VASCON Sebastiano

Qualifica
Ricercatore
Telefono
041 234 7549
E-mail
sebastiano.vascon@unive.it
SSD
INFORMATICA [INF/01]
Sito web
www.unive.it/persone/sebastiano.vascon (scheda personale)
Struttura
Dipartimento di Scienze Ambientali, Informatica e Statistica
Sito web struttura: https://www.unive.it/dais
Sede: Campus scientifico via Torino (edificio Alfa)
Stanza: studio Assegnisti B1 (edificio Zeta B)
Struttura
Centro Europeo Interuniversitario di Ricerca - European Center for Living Technology
Sito web struttura: https://www.unive.it/eclt
Sede: Palazzo Minich
Research Institute
Research Institute for Digital and Cultural Heritage
Research Institute
Research Institute for Complexity

Sebastiano Vascon is an assistant professor (RTDa) at Ca' Foscari University of Venice at the Department of Environmental Sciences, Computer Science and Statistics (DAIS). He is also affiliated to the European Centre for Living Technology and he holds a research visiting position at the Technical University of Munich in the Dynamic Vision and Learning Group. 

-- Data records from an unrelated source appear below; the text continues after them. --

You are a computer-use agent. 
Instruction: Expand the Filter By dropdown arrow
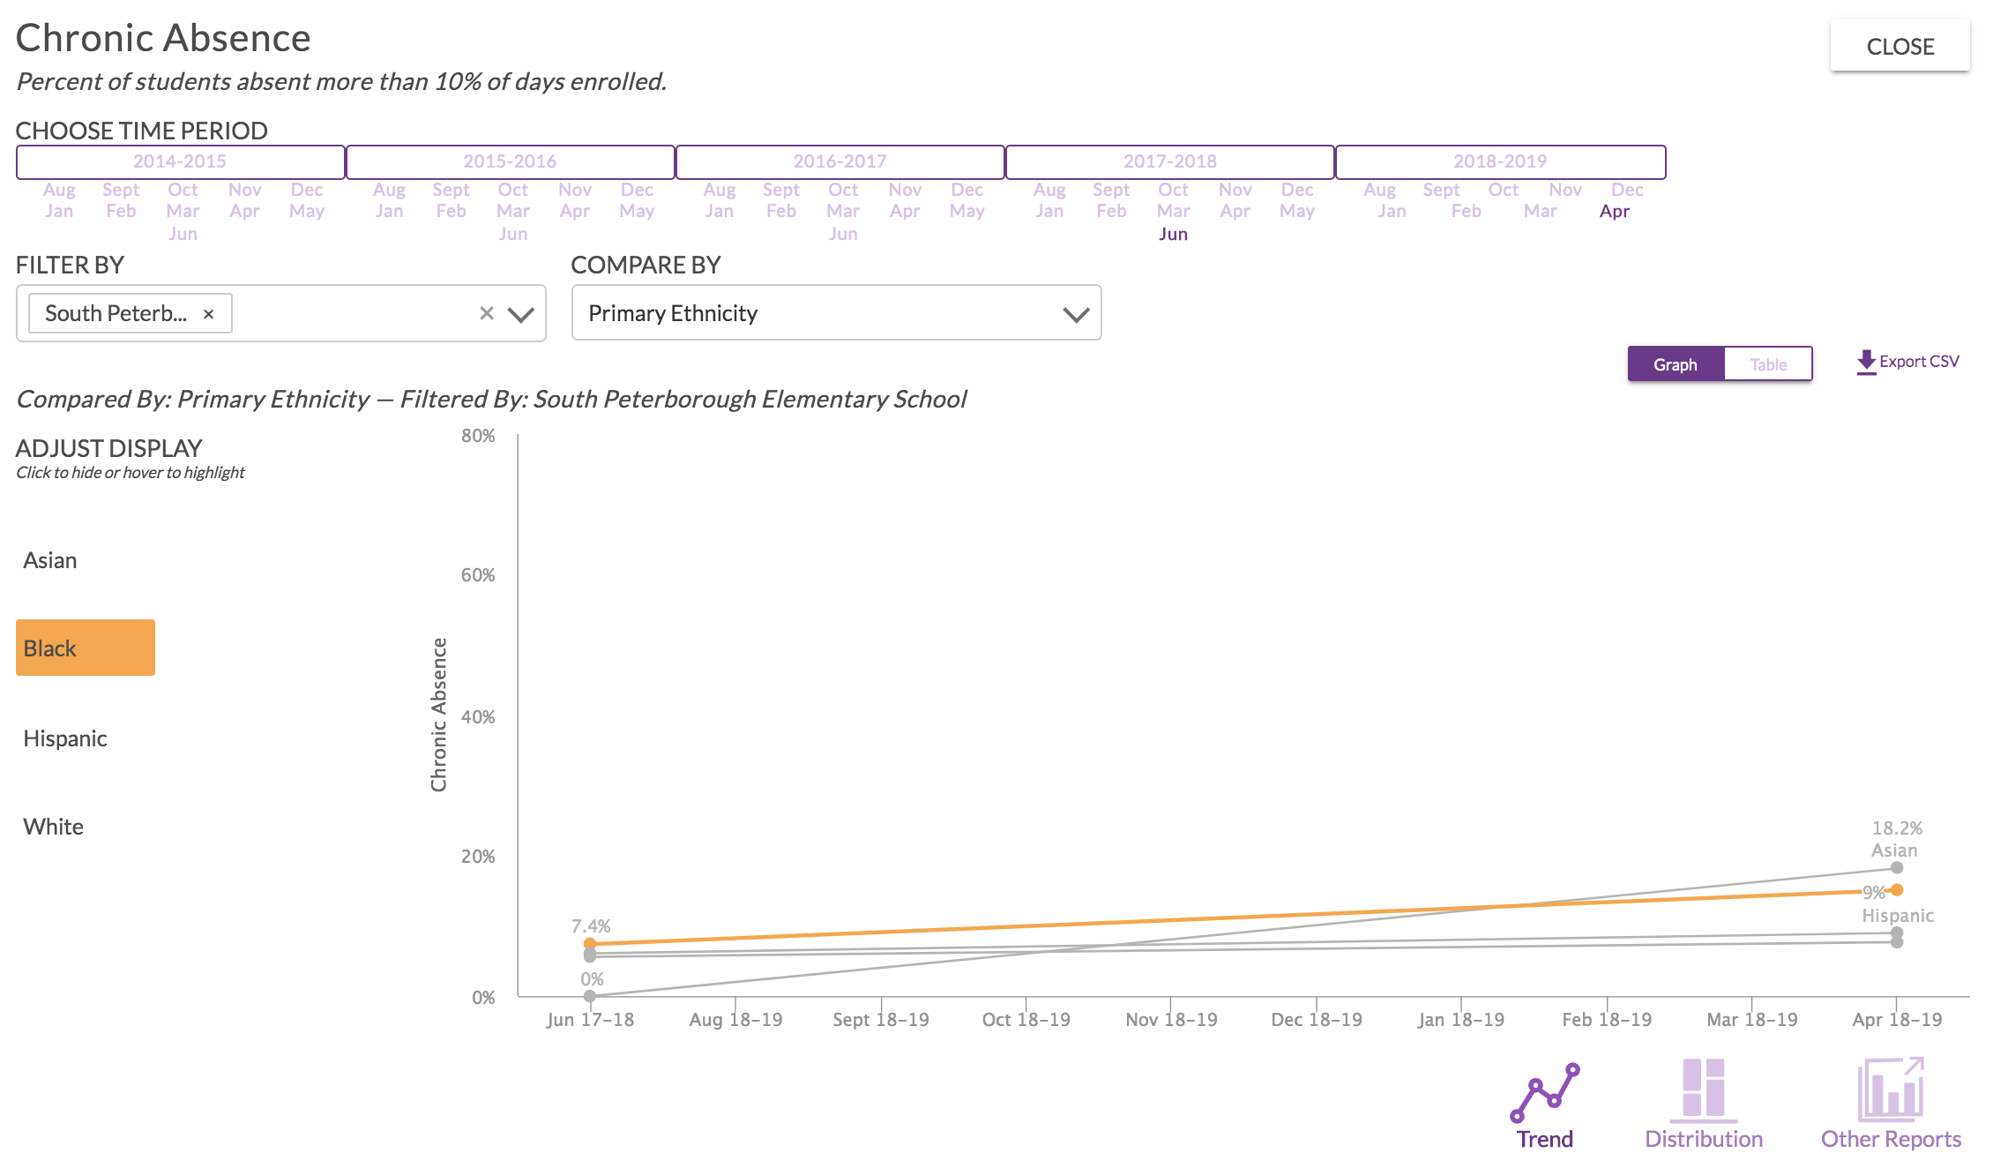(522, 314)
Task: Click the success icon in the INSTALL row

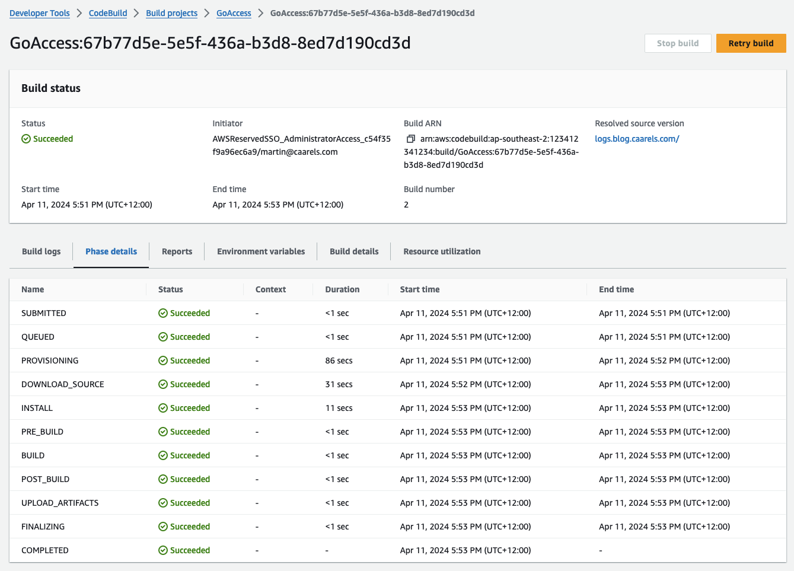Action: tap(163, 408)
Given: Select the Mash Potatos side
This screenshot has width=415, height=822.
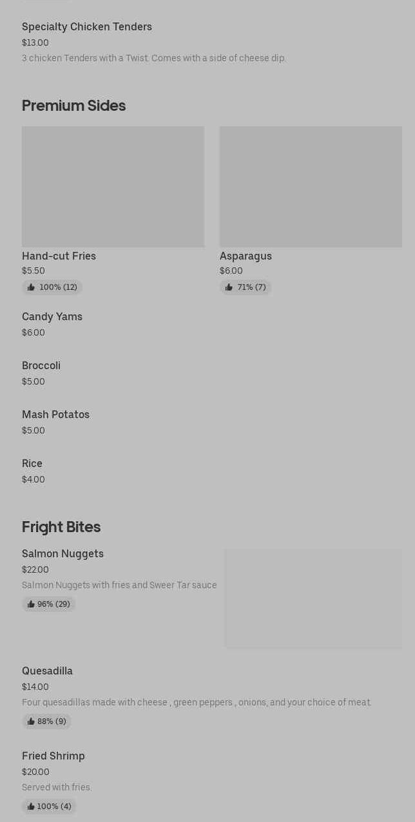Looking at the screenshot, I should click(55, 414).
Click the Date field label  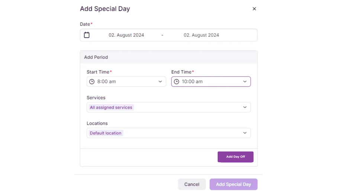pos(85,24)
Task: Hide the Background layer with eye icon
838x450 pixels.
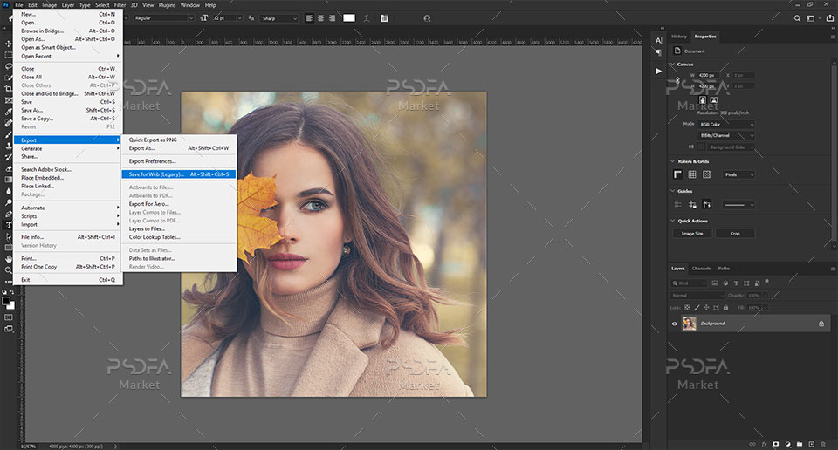Action: pyautogui.click(x=674, y=324)
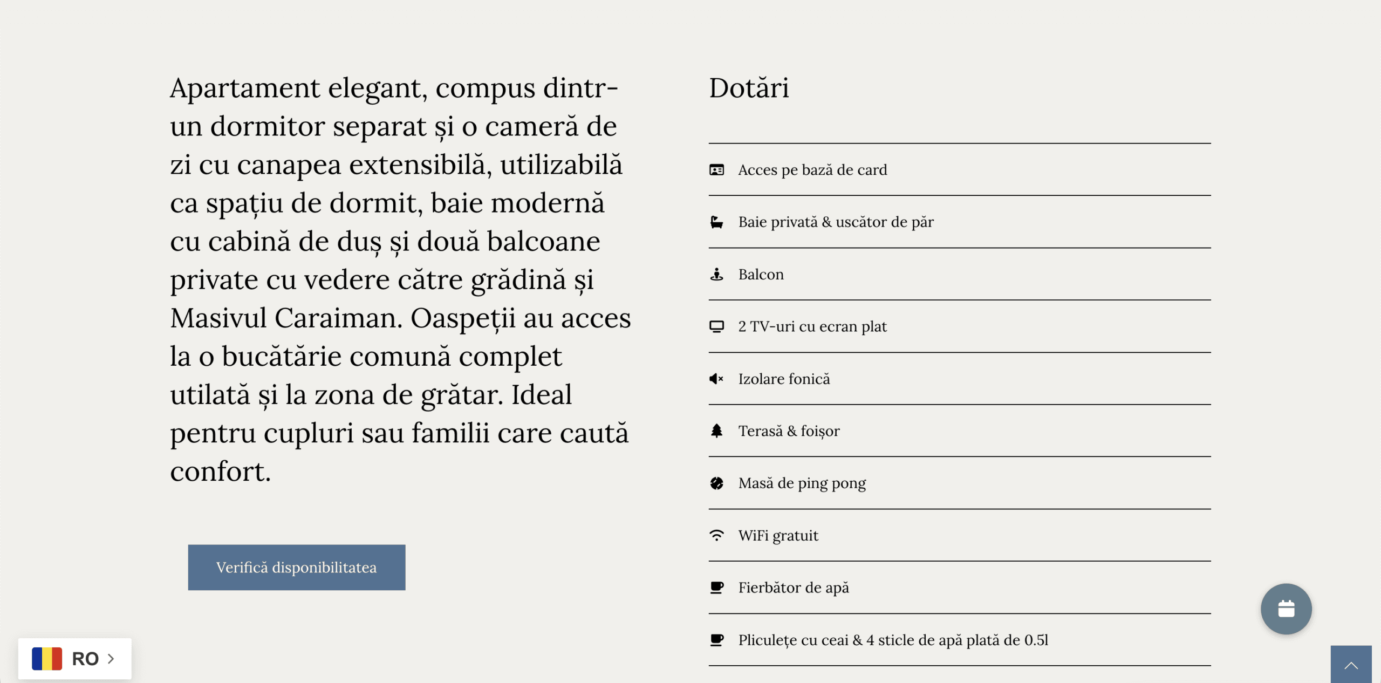Viewport: 1381px width, 683px height.
Task: Click the Dotări section heading
Action: point(749,88)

In May 2016 he obtained the title of Ph.D. from the Italian Institute of Technology and the University of Genoa, with a thesis on evolutionary game theory applied in the context of pattern analysis and computer vision. During the doctorate period, he has focused his efforts on the detection of conversational groups to improve video surveillance systems and in the study of brain connectomics for the automatic analysis of neuronal connections between the hemispheres. Besides, he spent a visiting period at the ETH of Zurich working on multiple objects tracking and automatic video segmentation. In 2009 and 2012 he received from the Ca’ Foscari University of Venice the bachelor and the master degree in Computer Science. Furthermore, during the master, he spent an exchange period at the University College of London, where he deepened his interests in the field of computer vision and artificial intelligence. Currently, his research interests are focused on the automatic analysis of patterns, computer vision, machine learning and graph theory using models inspired by the game theory. Recently he found a renewed interest in neural networks (mainly deep-learning) and learning problems with contextual constraint.